---------- Stored records ----------
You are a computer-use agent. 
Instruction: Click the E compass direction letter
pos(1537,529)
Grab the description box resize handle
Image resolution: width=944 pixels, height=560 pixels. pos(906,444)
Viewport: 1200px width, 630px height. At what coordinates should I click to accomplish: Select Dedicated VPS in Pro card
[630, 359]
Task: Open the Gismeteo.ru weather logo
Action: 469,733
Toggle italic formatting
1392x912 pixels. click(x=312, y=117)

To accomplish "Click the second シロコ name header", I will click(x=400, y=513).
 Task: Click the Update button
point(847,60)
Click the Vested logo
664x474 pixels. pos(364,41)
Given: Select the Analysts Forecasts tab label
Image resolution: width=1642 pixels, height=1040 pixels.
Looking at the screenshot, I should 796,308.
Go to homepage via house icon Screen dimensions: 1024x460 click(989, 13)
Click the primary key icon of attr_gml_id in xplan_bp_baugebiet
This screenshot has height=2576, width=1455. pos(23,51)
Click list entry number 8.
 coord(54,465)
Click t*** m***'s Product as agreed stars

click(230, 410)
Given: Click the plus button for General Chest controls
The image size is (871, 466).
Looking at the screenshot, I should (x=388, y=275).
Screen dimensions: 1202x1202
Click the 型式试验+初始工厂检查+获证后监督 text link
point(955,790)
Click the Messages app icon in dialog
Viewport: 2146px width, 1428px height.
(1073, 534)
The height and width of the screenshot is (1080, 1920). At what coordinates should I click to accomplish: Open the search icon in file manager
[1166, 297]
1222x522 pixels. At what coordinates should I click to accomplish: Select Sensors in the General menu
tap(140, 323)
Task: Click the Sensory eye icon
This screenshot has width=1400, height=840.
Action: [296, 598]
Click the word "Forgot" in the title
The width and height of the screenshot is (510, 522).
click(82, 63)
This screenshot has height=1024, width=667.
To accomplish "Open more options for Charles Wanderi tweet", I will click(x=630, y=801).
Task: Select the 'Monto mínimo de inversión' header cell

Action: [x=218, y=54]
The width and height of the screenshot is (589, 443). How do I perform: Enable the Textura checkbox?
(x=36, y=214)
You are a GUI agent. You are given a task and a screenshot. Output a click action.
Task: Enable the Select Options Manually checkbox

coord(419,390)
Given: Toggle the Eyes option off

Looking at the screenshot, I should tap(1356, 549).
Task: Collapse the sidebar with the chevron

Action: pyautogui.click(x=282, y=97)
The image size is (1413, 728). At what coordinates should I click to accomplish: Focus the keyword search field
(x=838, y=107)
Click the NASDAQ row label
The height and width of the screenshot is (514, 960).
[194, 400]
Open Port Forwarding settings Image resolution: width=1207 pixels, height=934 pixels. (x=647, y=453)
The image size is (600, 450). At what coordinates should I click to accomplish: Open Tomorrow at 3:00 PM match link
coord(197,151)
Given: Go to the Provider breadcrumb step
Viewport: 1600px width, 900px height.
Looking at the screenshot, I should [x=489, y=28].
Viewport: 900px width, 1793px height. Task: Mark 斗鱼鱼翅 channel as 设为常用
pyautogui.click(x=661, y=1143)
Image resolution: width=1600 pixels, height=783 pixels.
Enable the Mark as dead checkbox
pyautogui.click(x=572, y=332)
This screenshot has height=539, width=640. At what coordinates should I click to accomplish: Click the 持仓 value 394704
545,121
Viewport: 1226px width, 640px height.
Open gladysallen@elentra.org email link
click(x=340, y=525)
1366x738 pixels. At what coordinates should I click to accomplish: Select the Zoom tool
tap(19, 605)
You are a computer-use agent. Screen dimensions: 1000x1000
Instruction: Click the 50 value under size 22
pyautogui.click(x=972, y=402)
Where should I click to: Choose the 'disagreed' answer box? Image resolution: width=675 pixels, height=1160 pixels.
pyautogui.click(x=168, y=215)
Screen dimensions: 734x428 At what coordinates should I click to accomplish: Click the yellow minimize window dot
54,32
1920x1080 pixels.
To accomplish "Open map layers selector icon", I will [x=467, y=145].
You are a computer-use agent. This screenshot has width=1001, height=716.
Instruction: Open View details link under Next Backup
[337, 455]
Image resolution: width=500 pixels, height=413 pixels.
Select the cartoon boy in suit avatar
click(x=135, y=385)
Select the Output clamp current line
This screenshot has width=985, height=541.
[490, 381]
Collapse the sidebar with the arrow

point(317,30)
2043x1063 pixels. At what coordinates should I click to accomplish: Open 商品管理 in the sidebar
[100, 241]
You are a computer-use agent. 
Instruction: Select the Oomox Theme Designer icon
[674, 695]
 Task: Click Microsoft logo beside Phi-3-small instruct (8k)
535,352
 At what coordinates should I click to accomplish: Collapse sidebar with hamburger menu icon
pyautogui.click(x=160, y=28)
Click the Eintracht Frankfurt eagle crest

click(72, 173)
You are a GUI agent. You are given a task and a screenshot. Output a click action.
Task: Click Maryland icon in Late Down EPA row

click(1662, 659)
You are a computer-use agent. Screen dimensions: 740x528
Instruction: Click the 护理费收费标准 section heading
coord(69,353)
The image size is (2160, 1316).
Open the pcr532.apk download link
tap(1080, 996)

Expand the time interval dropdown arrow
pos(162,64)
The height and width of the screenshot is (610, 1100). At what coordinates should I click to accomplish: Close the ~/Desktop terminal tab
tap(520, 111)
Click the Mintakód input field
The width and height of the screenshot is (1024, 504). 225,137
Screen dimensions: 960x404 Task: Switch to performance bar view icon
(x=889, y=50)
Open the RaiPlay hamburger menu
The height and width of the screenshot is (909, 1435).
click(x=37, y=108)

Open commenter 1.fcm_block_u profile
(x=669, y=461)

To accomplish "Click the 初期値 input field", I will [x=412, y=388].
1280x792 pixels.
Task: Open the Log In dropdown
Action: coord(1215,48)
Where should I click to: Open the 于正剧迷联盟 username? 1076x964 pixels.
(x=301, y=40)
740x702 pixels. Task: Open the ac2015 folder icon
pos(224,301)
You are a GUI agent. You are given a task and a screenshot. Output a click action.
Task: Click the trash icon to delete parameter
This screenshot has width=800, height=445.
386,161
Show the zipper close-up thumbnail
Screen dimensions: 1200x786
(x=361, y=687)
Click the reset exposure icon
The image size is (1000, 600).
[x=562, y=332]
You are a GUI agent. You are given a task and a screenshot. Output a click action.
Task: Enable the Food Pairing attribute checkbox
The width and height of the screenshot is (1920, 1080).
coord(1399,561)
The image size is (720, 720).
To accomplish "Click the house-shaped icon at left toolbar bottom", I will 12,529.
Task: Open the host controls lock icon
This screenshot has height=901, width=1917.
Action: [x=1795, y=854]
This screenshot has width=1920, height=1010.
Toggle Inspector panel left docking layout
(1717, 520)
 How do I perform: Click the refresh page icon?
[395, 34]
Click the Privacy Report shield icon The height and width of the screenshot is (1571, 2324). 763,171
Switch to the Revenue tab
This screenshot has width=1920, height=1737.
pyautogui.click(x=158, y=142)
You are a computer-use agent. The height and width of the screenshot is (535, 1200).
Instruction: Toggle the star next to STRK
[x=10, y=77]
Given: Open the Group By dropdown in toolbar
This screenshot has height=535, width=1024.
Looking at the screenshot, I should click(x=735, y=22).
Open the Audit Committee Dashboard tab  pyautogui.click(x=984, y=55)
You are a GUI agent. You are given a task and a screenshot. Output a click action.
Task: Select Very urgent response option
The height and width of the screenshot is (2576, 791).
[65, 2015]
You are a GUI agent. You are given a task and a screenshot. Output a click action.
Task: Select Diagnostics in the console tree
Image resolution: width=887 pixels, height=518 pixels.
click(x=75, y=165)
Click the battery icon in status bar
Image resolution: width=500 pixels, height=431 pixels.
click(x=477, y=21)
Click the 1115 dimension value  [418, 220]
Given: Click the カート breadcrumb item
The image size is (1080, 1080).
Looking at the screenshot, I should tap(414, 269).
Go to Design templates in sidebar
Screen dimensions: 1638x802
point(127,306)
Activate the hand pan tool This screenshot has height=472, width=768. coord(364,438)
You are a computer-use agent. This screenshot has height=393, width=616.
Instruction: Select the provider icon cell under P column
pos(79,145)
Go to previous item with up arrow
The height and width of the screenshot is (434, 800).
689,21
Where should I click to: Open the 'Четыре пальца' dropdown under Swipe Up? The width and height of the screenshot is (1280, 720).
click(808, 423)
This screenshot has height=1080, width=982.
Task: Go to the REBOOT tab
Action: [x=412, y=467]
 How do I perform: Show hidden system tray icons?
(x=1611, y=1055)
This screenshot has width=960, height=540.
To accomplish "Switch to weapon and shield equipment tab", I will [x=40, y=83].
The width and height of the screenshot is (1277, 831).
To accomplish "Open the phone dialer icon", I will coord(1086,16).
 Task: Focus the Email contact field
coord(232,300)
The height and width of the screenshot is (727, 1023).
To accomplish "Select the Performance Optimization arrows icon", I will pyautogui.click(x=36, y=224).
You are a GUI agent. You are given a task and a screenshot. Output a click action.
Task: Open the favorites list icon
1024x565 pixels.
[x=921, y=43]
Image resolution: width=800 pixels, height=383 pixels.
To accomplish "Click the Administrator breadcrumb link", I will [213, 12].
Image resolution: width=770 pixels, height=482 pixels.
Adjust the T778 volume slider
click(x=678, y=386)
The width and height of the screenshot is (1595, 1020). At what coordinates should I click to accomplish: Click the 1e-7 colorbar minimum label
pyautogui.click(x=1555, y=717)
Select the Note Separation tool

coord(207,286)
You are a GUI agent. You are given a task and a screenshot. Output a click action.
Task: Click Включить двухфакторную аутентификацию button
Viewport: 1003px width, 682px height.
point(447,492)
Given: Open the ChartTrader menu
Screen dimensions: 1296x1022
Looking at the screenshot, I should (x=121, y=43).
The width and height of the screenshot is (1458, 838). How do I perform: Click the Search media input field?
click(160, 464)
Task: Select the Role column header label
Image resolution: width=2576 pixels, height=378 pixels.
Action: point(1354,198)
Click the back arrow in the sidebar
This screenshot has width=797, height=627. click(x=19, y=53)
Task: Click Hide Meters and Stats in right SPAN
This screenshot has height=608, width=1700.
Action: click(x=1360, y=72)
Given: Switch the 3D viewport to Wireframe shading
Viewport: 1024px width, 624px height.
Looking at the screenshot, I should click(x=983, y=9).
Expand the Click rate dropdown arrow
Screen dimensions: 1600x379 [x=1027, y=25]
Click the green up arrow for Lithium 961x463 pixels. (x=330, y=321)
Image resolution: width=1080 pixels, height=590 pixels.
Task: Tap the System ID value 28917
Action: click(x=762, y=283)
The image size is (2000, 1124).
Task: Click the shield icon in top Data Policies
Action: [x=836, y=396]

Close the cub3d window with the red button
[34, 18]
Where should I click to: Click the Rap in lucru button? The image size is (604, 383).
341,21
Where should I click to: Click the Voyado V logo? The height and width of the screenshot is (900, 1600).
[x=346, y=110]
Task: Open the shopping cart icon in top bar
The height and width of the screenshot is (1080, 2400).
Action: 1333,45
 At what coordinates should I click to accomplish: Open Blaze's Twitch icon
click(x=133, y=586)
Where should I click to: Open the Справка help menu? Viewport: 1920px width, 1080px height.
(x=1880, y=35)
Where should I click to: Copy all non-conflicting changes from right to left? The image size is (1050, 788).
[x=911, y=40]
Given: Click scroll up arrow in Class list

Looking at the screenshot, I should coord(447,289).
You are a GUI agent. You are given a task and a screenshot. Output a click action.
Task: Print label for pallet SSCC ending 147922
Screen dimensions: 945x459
----------
What needs to be done: Repeat the rows above word for word, everything from the line containing "You are a computer-use agent. Screen dimensions: 740x528" down to the line containing "pos(224,301)", with both of those lines included.

The reply:
You are a computer-use agent. Screen dimensions: 740x528
Instruction: Click the 护理费收费标准 section heading
coord(69,353)
The image size is (2160, 1316).
Open the pcr532.apk download link
tap(1080, 996)

Expand the time interval dropdown arrow
pos(162,64)
The height and width of the screenshot is (610, 1100). At what coordinates should I click to accomplish: Close the ~/Desktop terminal tab
tap(520, 111)
Click the Mintakód input field
The width and height of the screenshot is (1024, 504). 225,137
Screen dimensions: 960x404 Task: Switch to performance bar view icon
(x=889, y=50)
Open the RaiPlay hamburger menu
The height and width of the screenshot is (909, 1435).
click(x=37, y=108)

Open commenter 1.fcm_block_u profile
(x=669, y=461)

To accomplish "Click the 初期値 input field", I will [x=412, y=388].
1280x792 pixels.
Task: Open the Log In dropdown
Action: coord(1215,48)
Where should I click to: Open the 于正剧迷联盟 username? 1076x964 pixels.
(x=301, y=40)
740x702 pixels. Task: Open the ac2015 folder icon
pos(224,301)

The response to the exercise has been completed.